It also depends on the circumstances. A cash buyer is even more valuable if you're not living there, paying taxes, a mortgage, etc. Or if you're unsure about the future of the economy and housing prices. If you really don't have to sell and are willing to accept the increased risk of having the deal fall apart, holding the house for another year, possibly winding up with even less is OK, then it could be different and maybe it's worth it to hold out for another possible $10K.

Reply to
trader_4

HomeGuy;3233834 Wrote:

No, there are mortgage funds that you can buy into, but the majority of real estate on the stock market is in the form of Real Estate Investment Trusts and Real Estate Mutual Funds. There are also companies traded on the stock market like Cadillac Fairview which operates a lot of shopping centers across Canada. Neither REITs or real estate mutual funds invest in long term debt like mortgages because it doesn't give them the high returns that investors gravitate to. Reits and mutual funds invest in income producing properties, mostly shopping centers and office buildings where high rents can be collected and you don't have the continuous maintenance issues like you do with apartment blocks. When a company rents space in an office building or a retail store chain rents space in a shopping mall, then the renter renovates the property to meet his needs; the landlord doesn't have to do that. Only with apartment blocks does the landlord invest money to make improvements with the aim of attracting tenants that are willing to pay more for a renovated apartment, and that can be a risky proposition. A tenant can leave their kitchen sink running while they just pop into the stair well to have another toke, and by the time they get back you've got water damage to 6 floors. Tenants in office buildings and shopping centers tend to be straight and sober, and that makes them considerably more responsible than many tenants in apartment blocks.

RESIDENTIAL HOUSES has never been an investment until recently. It's the low mortgage rates and the 20+ year history of continually rising housing prices that have made them an attractive investment. But, all that will change when mortgage rates for up or the supply of houses exceeds the demand for them, and both of those things can happen within a couple of years.

No one sees the ugly side of the housing bubble like I do. I regularily get applications for rent from people who are selling their house so they can move into rent. I'm not stupid. I have 21 apartments occupied by tenants who are saving their money so they can buy a house and move out of rent. I know those applications are from people that are just flipping houses. They start looking for another house to buy before they even move out of their old one, and they only need a place to live until they buy another house. They're going to do some superficial improvements to the new house, like build a fence and put on a new coat of paint and flip that house too. I don't want their business because I'm looking for long term tenants. But, this is the kind of thing that happes when you have a hot market for housing. Things were never this way until recently... over the past 20 years. There will come a time when mortgage rates will rise, the baby boomers will move out of their houses into nursing homes and cemetaries, and situation regarding housing will return to normal... that is, people buy houses to live in them, not to flip or rent.

And, nothing makes less sense to me than people who buy time shares as "investments". If I can't use my two weeks, I rent it to whomever wants to rent that condo from me for two weeks. And, the $2000 he's gonna pay me for those two weeks is enough for me to turn a blind eye if he brings his dogs along with him. After all, if the dogs mess up the carpet, it's no my fault. They can sue him if they want. Come to think of it, that carpet in the time share smells to high heaven, but since none of the owners are responsible for it's condition, it just continues to deteriorate. It's the fate of the commons... none of the 24 owners of that time share want to spend money on it because they know the others are just going to wreck the place anyhow.

= = =

-- Task instructions --
Reproduce the housing discussion word for word, from "RESIDENTIAL HOUSES has" up to and including "couple of years.".

= = =

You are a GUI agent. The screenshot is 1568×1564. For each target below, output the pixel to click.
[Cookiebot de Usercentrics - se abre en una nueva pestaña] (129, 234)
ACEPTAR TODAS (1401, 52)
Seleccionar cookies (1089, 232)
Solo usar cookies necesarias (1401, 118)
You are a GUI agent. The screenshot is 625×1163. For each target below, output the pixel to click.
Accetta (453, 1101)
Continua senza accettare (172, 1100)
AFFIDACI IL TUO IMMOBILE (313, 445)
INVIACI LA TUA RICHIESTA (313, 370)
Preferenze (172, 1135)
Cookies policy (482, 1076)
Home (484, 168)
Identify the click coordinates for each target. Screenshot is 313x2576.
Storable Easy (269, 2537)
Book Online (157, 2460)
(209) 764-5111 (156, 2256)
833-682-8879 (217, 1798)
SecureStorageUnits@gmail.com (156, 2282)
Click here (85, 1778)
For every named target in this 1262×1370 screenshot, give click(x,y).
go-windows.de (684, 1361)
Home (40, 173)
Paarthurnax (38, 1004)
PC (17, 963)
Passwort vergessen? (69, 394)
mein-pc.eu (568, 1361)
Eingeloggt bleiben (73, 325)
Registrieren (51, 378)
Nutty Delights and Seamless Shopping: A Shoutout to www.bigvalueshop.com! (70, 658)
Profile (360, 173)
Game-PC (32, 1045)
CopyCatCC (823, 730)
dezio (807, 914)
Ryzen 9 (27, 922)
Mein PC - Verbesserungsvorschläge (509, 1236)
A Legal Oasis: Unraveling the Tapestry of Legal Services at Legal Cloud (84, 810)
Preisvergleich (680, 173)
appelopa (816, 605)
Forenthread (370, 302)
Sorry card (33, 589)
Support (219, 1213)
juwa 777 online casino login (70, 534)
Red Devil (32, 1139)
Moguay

= = =

-- Answer box --
RESIDENTIAL HOUSES has never been an investment until recently. It's the low mortgage rates and the 20+ year history of continually rising housing prices that have made them an attractive investment. But, all that will change when mortgage rates for up or the supply of houses exceeds the demand for them, and both of those things can happen within a couple of years.